A mutation in the LPIN1 gene was discovered in a family with a history involving adult-onset muscular weakness. The mutations were localized to the gene's protein and genome structure, and Sanger sequencing showed compound heterozygosity. Mutants had mutations R734Q and I683L, respectively. These mutations were highlighted in (*).

Multiple downstream genes regulate the gene LPIN1 including STEADG and PPAR. PPAR activates the retinoid-X receptor and binds to specific DNA sequences in the promoter region of its target genes, thereby affecting lipid metabolism and cell differentiation. PPARG promotes the synthesis of milkfat by regulating the transcriptions of ADRP (stearoyl-CoA desaturase 1), two enzymes that are necessary for the synthesis.
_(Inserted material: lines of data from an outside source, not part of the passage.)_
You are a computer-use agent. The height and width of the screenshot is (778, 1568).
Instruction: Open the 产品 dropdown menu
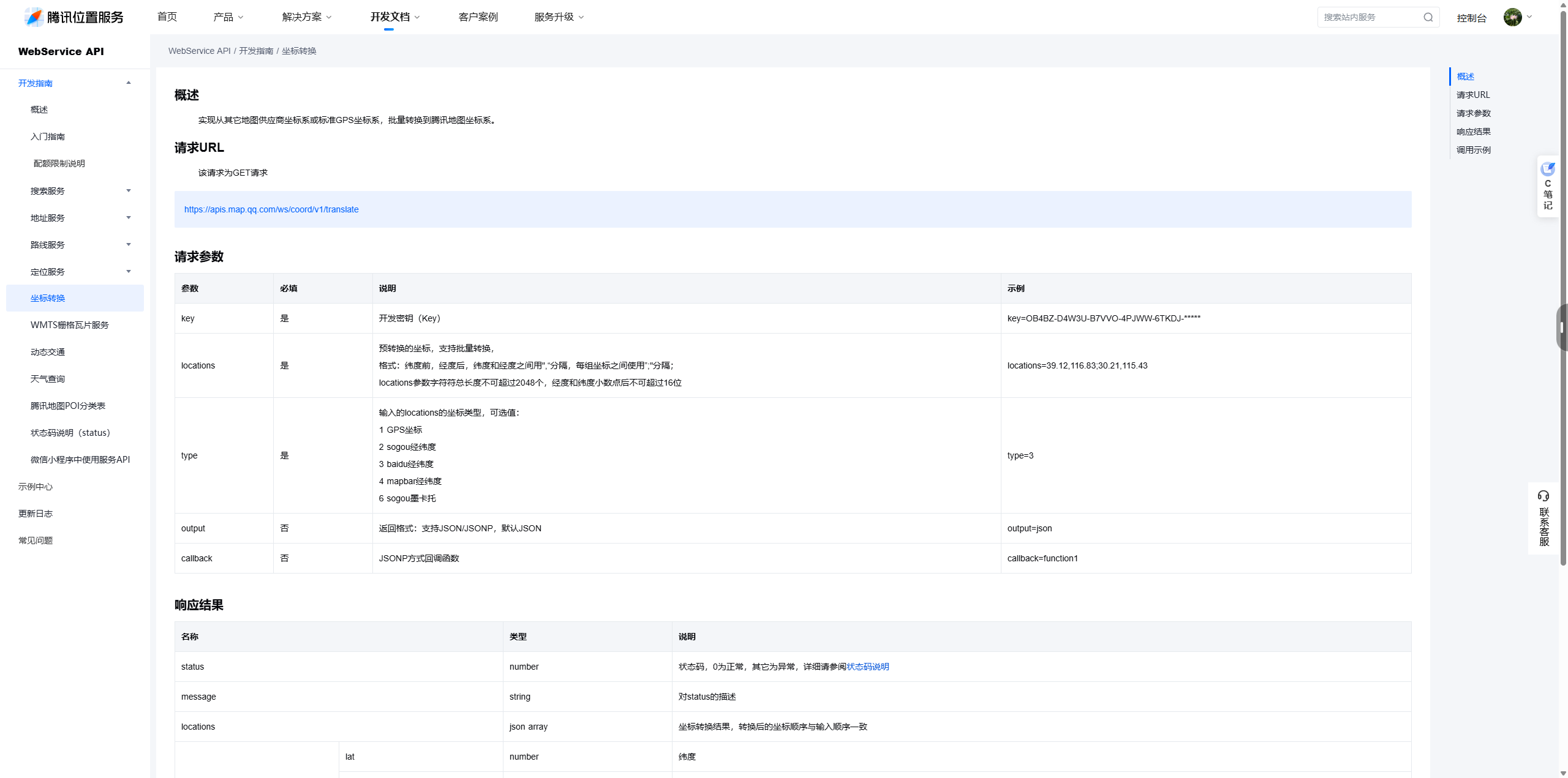point(228,17)
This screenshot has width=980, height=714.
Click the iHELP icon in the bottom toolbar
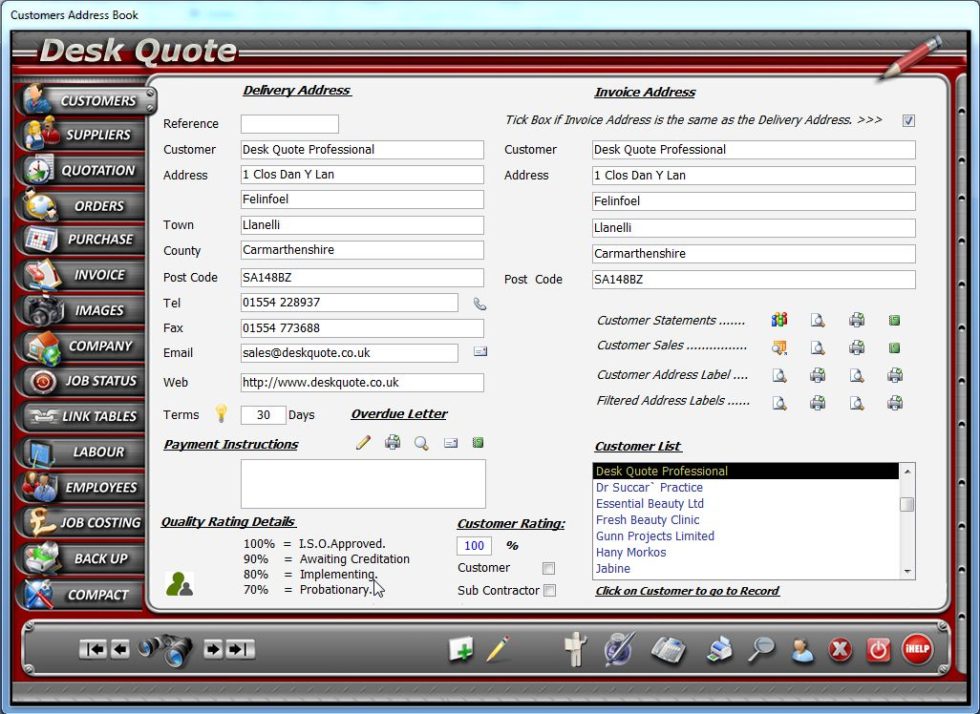917,648
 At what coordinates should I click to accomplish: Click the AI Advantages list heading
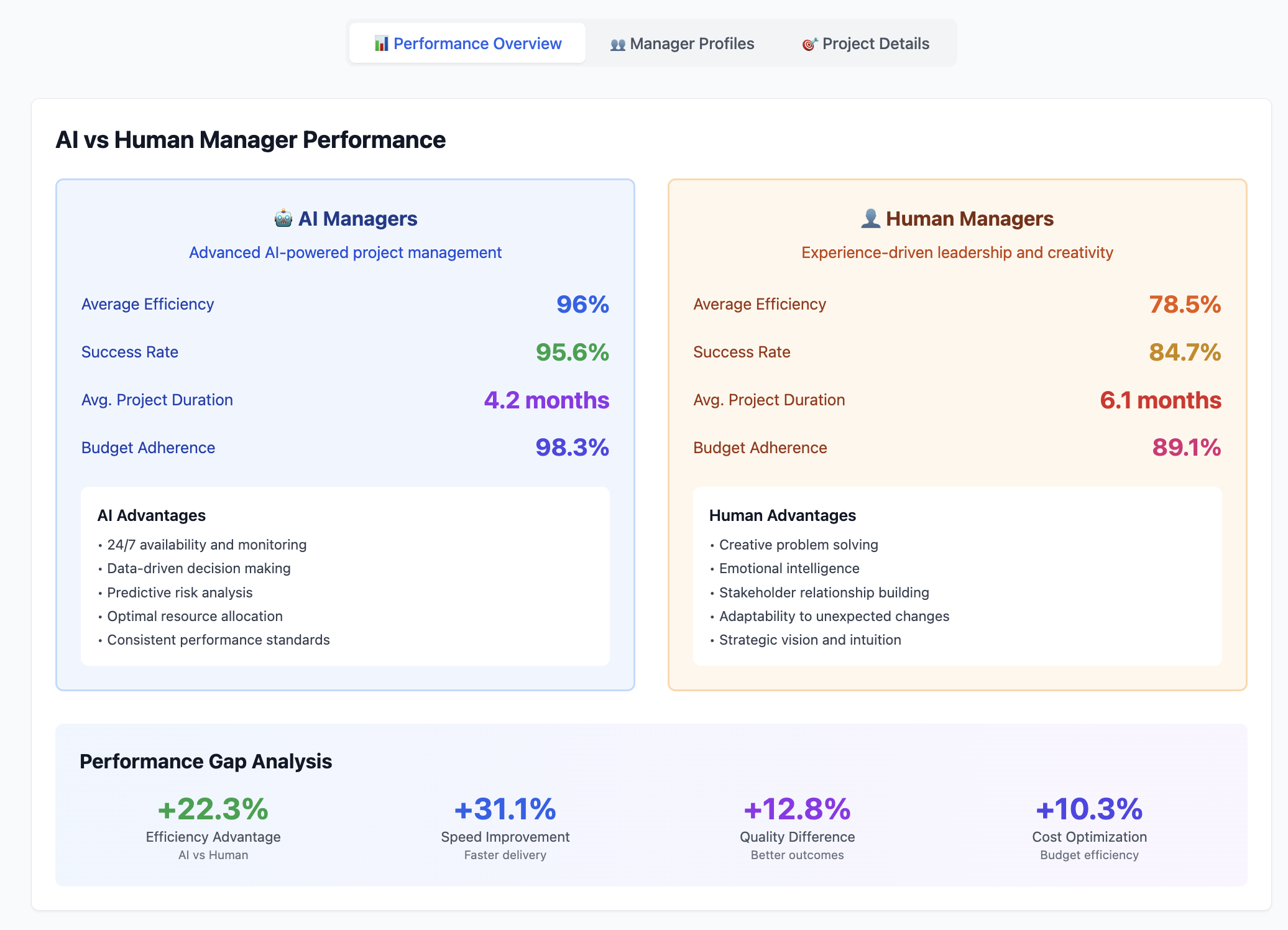pyautogui.click(x=152, y=515)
Human embryos born with a defect in LPIN1 can develop severe muscle phenotypes. Lipin1 deficiency can also affect the integrity neuromuscular synapses. This could be due to a defective response to touch. However, when lipin 1 mRNA is co-injected with the LPIN1wt mRNA, the defect can be rescued.

By binding to PPREs, PPARG can regulate LPIN1 gene transcription. PPARG could also regulate the expression of LPIN1.

Lipin 1 deficiencies are a common genetic defect that can cause muscular and neurological disorders. It was able to knock down over 70% of siRNA when it was introduced into mammalian cells. The siRNA-based knockdown produced abnormal levels of muscle and neuronal marker gene expressions. Quantitative analysis of gene expressions showed similar results. These results suggest a conserved role of LPIN1 for muscle gene expression.